No, it’s not the antithesis of the lower education system in much of the Arabic world. After writing my previous post, I was thinking about how powerful each “micro” instance actually is… I mean, what happens when my newly minted pages of beauty get linked from lifehacker or arstechnica or TUAW? Will the magical server in the cloud be able to handle the rush to download the woefully outdated ones and zeros?? And so I set forth to find out how my tiny little instance (costing me US $0.03, thus far) can handle the traffic.

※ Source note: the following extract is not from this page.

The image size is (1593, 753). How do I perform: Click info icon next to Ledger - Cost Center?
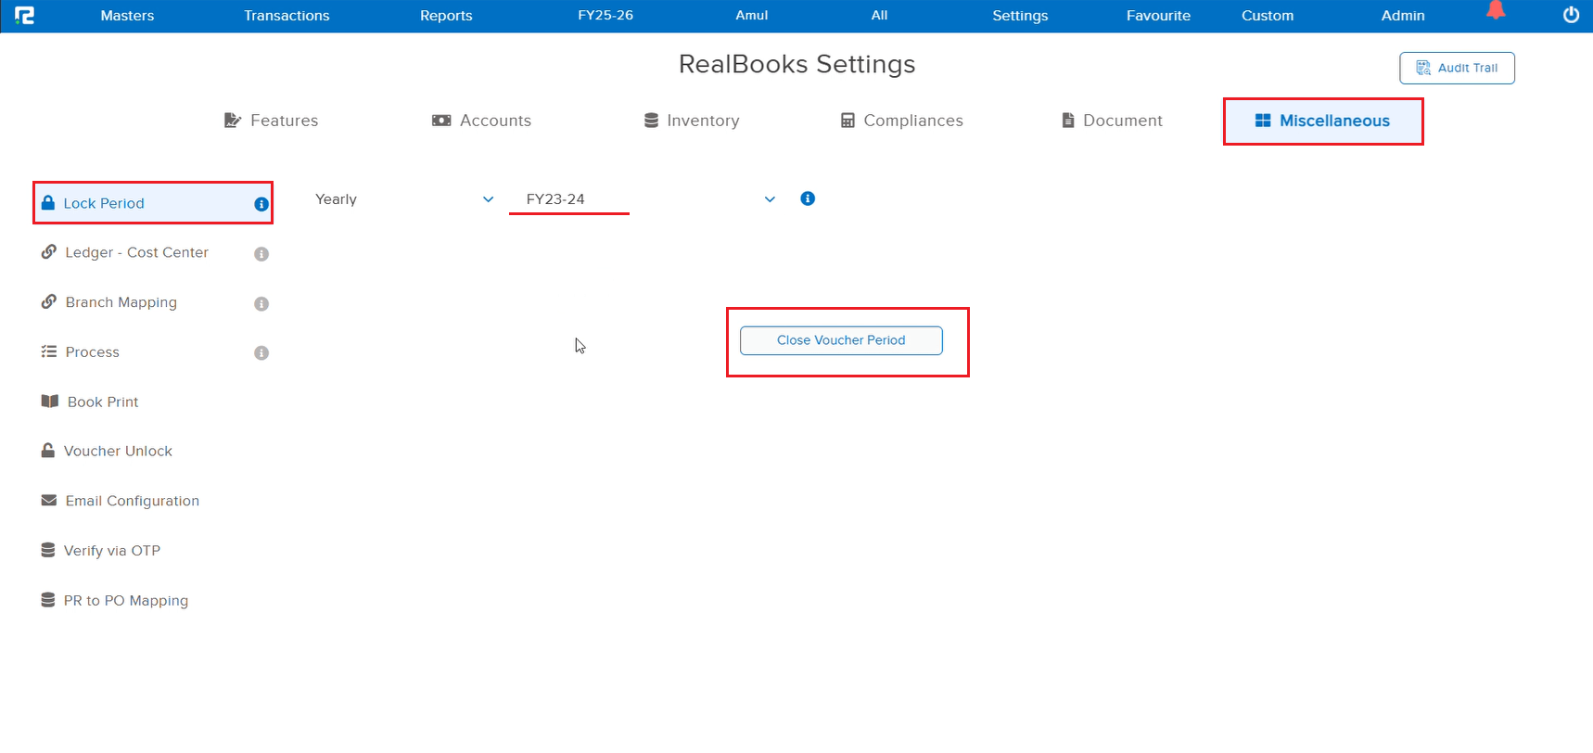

I found a number of cool sites that automate the testing process for you. Yottaa is super fun (and it’s hosted in AWS itself!); it provides longitudinal monitoring, tells you which parts of your page may be slowing the load process, and compares several more benchmarks to other sites around the world. Great for pondering about all the geeky ways you can spend your time optimizing your site instead of struggling through that poorly worded research paper (*cough*). LoadImpact was were I did most of my stress testing; their free trial lets you launch 50 clients to attack your website, or about 49 more than typically visit mine. Amazon’s own CloudWatch service also lets you retrieve metrics for your server by typing incantations like the one below.

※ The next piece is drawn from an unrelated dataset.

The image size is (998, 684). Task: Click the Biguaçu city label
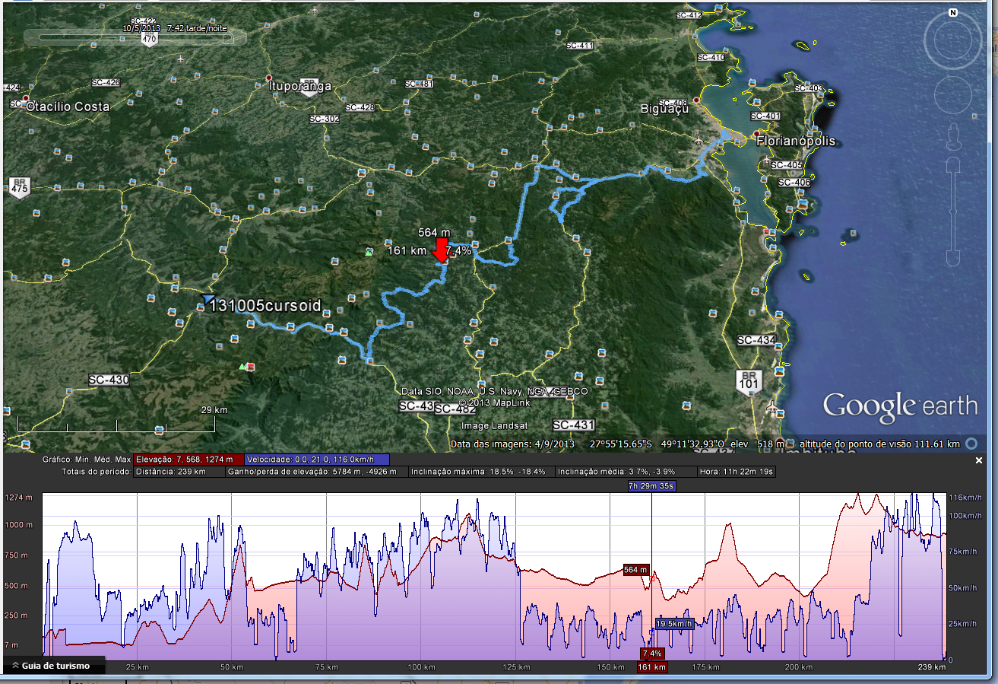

mon-get-stats CPUUtilization --start-time 2011-01-30T16:20:00.00Z --end-time 2011-01-30T19:20:00.00Z --period 300 --statistics "Average,Minimum,Maximum" --namespace "AWS/EC2" --dimensions "InstanceId=i-0a123456"
After an epic battle with the still buggy UI of Excel 2011 (yes, okay, I’ll use MATLAB next time), I finally managed to produce the following graphs:
Initial results were disastrous. With only 13 clients on the most complex page, load times were already above 10 seconds. In fact, with only 7 clients my server’s logs indicated out of memory errors, forcing instances of Apache to close. WordPress provides some great advantages with its dynamic production of webpages, but PHP + Apache can be a memory hog. This turns out to be a real problem on a server with only 613 MB of RAM. After 7 clients, we see memory swapping causing the disk op/s (IOPS) rapidly rise into the thousands (!), the CPU utilization follows due data starvation. As indicated by the network bandwidth, the whole operation maxes out at 10 clients when the CPU also hits 100% utilization. Amazon’s storage backend struggles mightily to keep up with all the swapping, but even with IOPS about 20 times higher than a 7200 RPM SATA drive, the latency really destroys the CPU. (In fact, I didn’t saturate the storage backend… the average queue length was only around 12 IOPS.) At 32 clients, load times exceeded 50 seconds and LoadImpact aborted the test. =P
The solution, of course, is caching! Fortunately, WordPress has no shortage of caching plugins available. I chose W3 Total Cache because the documentation was well written. With page, database, and object caching enabled, load times with just a single client were approximately halved. The test ran all the way to 50 clients without the server breaking a sweat. In fact, the limiting resource was the # of the Apache instance spawned; CPU utilization never exceeded 30%, and disk IOPS didn’t even register! Great success! Now if I do some tweaking to apache2.conf to increase # of Apache instances I can avoid reading more research papers…
Even less entertaining thoughts follow:
Curiously the CloudWatch stats returned are for 1 minute intervals… I didn’t see this documented anywhere. For example, the NetworkOut metric returned the average number of Bytes in 1 minute, even though the measurement period was 5 minutes. Also, the measured bandwidth on the AWS side was a little higher than what LoadImpact returned.
apache2.conf: <IfModule mpm_prefork_module> StartServers 5 MinSpareServers 5 MaxSpareServers 10 MaxClients 50 MaxRequestsPerChild 3000 </IfModule>